**TASK SET:**
1. Copy the passage of the vitamin A and D article between "Traditionally, the primary" and "functions, and others.", inclusive.
2. In the vitamin A and D article, which enzyme forms calcitriol from 25(OH)D?

Vitamin D, Vitamin A, Maternal-Perinatal Considerations: Old Concepts, New Insights, New Questions
The Journal of Pediatrics, Volume 162, Issue 3, Supplement, March 2013, Pages S26–S30
Teresa Murguía-Peniche, MDCorresponding author contact information, E-mail the corresponding author
National Center for Child and Adolescent Health (CeNSIA), Mexico City, Mexico
http://dx.doi.org/10.1016/j.jpeds.2012.11.050,

Vitamins A and D are essential nutrients that play important roles in growth and development. Preterm and low birth weight infants have low levels of these nutrients and are at risk for developing detrimental health consequences associated with vitamin A and vitamin D deficiencies. Preliminary data suggest that vitamin A and D supplementation is needed to prevent deficiency. More work is needed to define optimal doses, timing, and modes of administration to ensure that an adequate supply of these vitamins is available to meet the critical needs during pregnancy and in high-risk neonates.

The fat-soluble vitamins A and D play important roles in perinatal growth and development. Maternal concentrations of these vitamins directly affect concentrations in the fetus and neonate. Preterm infants have low stores and are at risk for vitamin deficiency. Worldwide there is a silent epidemic of vitamin D deficiency. This is an important public health problem that not only relates to bone disease in the population, but also may increase the risk of developing a wide range of common chronic diseases in adult life. Although vitamin A deficiency is rarely seen in the US and other industrialized countries, it is a major nutritional concern in developing countries and is the leading cause of preventable childhood blindness.1

Vitamin D

Definition and Functions


The term “vitamin D” refers to either vitamin D2 (ergocalciferol) or D3 (cholecalciferol). The major source of vitamin D3 is through the action of UV radiation from the sun on 7-dehydrocholesterol to form cholecalciferol in the dermal layers of the skin. Cholecalciferol is then enzymatically converted to 25-hydroxycholecalciferol [25(OH)D, or calcidiol]. The primary active form of vitamin D is 1,25-dihydroxycholecalciferol (calcitriol), which is formed from 25(OH)D by 1α-hydroxylase. Final activation of calcitriol occurs in the kidneys and in many other tissues throughout the body. Calcitriol circulates bound to a vitamin D–binding protein to reach different organs. Calcitriol is also synthesized in or adjacent to regulated cellular targets, acting in an autocrine and paracrine fashion as well.2

Traditionally, the primary hormonal function of calcitriol is in controlling blood calcium concentrations by regulating the expression of genes involved in the intestinal absorption, renal excretion, and bone movement of this mineral. Many other functions of calcitriol have been identified as well, including immunomodulatory activity, insulin secretion, neuroprotective functions, and others.

**THE DATA:**
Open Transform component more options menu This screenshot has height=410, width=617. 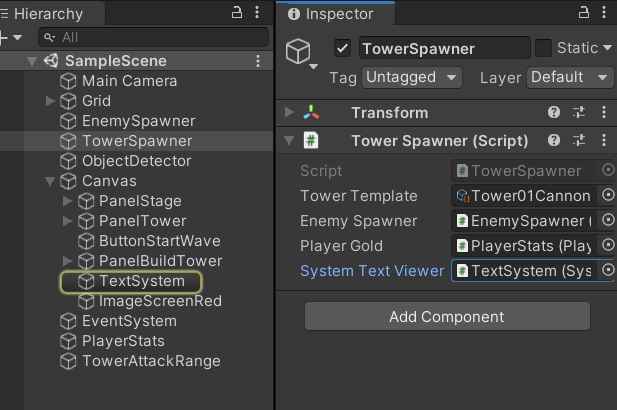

**RESULTS BY TASK:**
1.
Traditionally, the primary hormonal function of calcitriol is in controlling blood calcium concentrations by regulating the expression of genes involved in the intestinal absorption, renal excretion, and bone movement of this mineral. Many other functions of calcitriol have been identified as well, including immunomodulatory activity, insulin secretion, neuroprotective functions, and others.

2. 1α-hydroxylase